Please rewrite the records starting with the line that contains "You are a computer-use agent. The width" and going on through the line that contains "tap(666, 318)", changing "Date Range" to "Time Range" and leaving everything else unchanged.

## Element lookup records
****************
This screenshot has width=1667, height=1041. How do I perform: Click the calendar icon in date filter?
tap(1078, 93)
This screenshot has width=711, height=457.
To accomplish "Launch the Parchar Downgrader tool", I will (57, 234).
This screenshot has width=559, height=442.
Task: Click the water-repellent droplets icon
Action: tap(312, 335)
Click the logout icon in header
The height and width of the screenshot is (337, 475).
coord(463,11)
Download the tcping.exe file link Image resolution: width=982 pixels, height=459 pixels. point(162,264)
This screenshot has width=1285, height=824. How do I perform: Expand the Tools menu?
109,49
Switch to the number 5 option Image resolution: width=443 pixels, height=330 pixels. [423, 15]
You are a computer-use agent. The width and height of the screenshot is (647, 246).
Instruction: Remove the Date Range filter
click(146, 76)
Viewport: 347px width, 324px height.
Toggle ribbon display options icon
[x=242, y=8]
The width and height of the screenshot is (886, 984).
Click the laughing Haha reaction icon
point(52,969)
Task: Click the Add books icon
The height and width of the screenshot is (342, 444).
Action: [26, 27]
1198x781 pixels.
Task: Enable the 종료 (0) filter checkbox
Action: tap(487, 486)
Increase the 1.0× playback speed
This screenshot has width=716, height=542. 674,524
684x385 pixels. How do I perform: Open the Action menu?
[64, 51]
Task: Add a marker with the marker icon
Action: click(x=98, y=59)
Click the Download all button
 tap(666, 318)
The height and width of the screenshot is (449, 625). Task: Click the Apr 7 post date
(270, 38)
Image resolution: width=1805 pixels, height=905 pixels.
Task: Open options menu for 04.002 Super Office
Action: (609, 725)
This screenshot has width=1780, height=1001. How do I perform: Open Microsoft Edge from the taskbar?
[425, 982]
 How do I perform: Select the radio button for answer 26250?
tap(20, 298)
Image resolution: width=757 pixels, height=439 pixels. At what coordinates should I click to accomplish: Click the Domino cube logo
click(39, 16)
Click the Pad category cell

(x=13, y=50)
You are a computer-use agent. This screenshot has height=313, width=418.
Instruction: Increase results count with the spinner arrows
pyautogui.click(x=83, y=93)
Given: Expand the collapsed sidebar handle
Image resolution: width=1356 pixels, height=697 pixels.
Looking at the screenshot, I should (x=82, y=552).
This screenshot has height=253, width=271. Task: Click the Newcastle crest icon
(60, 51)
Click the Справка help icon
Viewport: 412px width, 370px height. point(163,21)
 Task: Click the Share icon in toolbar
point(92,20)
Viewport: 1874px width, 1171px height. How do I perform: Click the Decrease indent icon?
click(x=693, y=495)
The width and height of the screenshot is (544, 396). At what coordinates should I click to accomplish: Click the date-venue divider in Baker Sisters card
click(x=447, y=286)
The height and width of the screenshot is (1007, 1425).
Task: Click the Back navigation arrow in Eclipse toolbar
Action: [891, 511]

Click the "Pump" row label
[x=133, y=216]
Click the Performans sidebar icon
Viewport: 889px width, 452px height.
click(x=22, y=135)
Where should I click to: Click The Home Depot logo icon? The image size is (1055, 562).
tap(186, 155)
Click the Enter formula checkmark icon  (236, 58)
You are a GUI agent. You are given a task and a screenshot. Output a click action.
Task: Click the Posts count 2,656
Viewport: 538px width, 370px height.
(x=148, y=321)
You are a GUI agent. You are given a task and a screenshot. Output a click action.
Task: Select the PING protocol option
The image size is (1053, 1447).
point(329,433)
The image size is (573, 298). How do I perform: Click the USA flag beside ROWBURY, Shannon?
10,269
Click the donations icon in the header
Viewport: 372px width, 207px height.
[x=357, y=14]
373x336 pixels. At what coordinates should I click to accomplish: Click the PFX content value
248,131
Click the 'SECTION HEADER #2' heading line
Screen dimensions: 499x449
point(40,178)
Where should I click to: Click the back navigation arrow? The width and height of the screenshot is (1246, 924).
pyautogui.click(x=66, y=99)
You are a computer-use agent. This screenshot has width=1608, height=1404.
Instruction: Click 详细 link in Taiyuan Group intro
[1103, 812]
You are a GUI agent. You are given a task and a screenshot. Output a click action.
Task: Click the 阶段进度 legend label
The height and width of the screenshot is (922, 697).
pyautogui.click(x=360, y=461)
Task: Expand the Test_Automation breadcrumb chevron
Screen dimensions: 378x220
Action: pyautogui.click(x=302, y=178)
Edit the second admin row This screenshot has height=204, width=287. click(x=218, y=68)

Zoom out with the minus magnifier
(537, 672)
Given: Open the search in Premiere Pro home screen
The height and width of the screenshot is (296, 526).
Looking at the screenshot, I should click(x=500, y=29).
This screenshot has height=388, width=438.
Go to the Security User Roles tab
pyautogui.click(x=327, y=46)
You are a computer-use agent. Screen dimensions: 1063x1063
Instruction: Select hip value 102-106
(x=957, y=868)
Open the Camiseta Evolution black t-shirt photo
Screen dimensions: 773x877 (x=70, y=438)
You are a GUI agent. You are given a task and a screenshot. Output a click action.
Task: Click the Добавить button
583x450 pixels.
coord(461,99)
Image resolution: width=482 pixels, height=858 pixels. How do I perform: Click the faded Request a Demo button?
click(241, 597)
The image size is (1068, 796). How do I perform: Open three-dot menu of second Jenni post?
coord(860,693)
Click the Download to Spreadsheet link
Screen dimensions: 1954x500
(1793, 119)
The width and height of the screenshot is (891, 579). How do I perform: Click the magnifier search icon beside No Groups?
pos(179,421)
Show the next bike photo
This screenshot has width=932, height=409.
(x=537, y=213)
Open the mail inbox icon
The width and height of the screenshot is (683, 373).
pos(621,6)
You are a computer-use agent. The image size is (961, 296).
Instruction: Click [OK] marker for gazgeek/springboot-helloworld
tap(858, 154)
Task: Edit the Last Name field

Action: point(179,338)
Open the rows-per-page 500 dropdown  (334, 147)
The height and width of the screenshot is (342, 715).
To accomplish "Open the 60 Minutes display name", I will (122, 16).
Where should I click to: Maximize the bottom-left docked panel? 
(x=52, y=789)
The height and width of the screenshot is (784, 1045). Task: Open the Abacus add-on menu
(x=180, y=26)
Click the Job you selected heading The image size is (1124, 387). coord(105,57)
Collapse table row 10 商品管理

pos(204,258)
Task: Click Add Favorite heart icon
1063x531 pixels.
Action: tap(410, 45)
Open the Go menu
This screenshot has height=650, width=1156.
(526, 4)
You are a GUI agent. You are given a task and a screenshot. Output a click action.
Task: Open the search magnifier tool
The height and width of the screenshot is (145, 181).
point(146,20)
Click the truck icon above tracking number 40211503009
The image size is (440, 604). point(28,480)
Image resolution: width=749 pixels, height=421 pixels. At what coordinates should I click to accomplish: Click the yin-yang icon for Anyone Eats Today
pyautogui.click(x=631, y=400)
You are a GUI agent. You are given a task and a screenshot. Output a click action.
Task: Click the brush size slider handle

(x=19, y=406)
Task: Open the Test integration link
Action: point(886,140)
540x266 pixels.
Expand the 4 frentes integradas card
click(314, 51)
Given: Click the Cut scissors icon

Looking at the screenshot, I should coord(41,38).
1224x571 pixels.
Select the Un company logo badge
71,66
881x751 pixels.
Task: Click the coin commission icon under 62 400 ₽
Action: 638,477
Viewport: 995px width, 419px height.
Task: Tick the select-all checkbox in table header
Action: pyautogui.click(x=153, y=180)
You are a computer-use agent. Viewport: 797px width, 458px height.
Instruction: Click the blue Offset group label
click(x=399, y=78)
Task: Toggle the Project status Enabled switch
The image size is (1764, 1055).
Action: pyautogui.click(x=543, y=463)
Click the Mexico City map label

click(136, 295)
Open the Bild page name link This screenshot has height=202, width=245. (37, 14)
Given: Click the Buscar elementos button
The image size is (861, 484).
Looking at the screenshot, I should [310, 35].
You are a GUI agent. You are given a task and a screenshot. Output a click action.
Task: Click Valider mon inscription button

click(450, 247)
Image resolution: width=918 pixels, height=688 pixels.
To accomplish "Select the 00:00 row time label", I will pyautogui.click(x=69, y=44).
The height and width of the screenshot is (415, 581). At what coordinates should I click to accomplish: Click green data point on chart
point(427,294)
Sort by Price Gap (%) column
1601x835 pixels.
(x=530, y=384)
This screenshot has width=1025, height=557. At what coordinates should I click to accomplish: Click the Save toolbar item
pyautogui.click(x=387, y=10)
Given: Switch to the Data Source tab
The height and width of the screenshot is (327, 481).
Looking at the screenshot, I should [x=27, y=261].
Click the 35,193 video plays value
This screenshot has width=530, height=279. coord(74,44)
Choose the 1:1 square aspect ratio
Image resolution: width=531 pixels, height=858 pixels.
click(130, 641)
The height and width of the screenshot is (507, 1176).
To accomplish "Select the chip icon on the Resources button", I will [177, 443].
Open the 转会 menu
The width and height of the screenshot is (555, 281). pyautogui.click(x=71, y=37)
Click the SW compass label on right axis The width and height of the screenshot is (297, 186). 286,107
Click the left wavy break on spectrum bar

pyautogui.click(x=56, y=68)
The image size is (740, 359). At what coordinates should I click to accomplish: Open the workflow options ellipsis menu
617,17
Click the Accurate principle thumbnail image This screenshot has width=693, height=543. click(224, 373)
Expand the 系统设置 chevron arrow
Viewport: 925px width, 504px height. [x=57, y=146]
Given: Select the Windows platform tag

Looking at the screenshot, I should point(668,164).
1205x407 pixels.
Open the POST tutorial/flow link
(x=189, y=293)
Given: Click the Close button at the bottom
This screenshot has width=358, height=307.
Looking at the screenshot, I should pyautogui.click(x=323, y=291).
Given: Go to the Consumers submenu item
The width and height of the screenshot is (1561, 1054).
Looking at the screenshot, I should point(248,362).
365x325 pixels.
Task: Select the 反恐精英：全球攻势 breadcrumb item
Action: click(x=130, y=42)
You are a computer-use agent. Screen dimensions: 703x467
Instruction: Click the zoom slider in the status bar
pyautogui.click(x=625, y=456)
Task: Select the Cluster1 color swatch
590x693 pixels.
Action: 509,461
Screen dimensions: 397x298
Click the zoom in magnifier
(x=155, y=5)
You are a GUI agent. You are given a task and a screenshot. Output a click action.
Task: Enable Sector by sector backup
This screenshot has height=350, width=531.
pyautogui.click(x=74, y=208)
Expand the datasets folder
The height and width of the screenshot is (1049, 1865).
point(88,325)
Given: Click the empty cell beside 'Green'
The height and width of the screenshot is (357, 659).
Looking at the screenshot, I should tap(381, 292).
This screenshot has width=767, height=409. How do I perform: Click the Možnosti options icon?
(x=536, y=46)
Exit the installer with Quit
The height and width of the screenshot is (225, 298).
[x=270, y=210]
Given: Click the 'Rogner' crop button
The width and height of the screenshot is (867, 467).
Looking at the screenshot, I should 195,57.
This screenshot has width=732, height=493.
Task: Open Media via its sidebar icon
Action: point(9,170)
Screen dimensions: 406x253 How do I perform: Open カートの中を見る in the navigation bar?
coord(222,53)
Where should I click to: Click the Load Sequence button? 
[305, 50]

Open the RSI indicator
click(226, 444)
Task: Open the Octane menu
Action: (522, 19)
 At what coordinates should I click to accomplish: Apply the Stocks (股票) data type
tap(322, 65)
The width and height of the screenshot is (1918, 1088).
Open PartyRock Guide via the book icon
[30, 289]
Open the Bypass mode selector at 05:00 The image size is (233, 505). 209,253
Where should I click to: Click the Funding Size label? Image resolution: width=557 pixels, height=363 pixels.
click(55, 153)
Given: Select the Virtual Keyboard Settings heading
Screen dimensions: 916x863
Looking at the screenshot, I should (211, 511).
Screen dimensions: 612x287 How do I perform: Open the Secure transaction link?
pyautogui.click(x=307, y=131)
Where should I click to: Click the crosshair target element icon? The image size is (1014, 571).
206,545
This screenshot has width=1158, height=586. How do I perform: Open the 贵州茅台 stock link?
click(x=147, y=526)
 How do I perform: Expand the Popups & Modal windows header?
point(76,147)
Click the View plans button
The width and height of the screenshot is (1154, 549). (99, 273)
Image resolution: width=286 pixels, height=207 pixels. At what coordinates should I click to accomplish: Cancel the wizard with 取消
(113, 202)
****************
## Answer to this exercise
You are a computer-use agent. The width and height of the screenshot is (647, 246).
Instruction: Remove the Time Range filter
click(146, 76)
Viewport: 347px width, 324px height.
Toggle ribbon display options icon
[x=242, y=8]
The width and height of the screenshot is (886, 984).
Click the laughing Haha reaction icon
point(52,969)
Task: Click the Add books icon
The height and width of the screenshot is (342, 444).
Action: [26, 27]
1198x781 pixels.
Task: Enable the 종료 (0) filter checkbox
Action: tap(487, 486)
Increase the 1.0× playback speed
This screenshot has width=716, height=542. 674,524
684x385 pixels. How do I perform: Open the Action menu?
[64, 51]
Task: Add a marker with the marker icon
Action: click(x=98, y=59)
Click the Download all button
 tap(666, 318)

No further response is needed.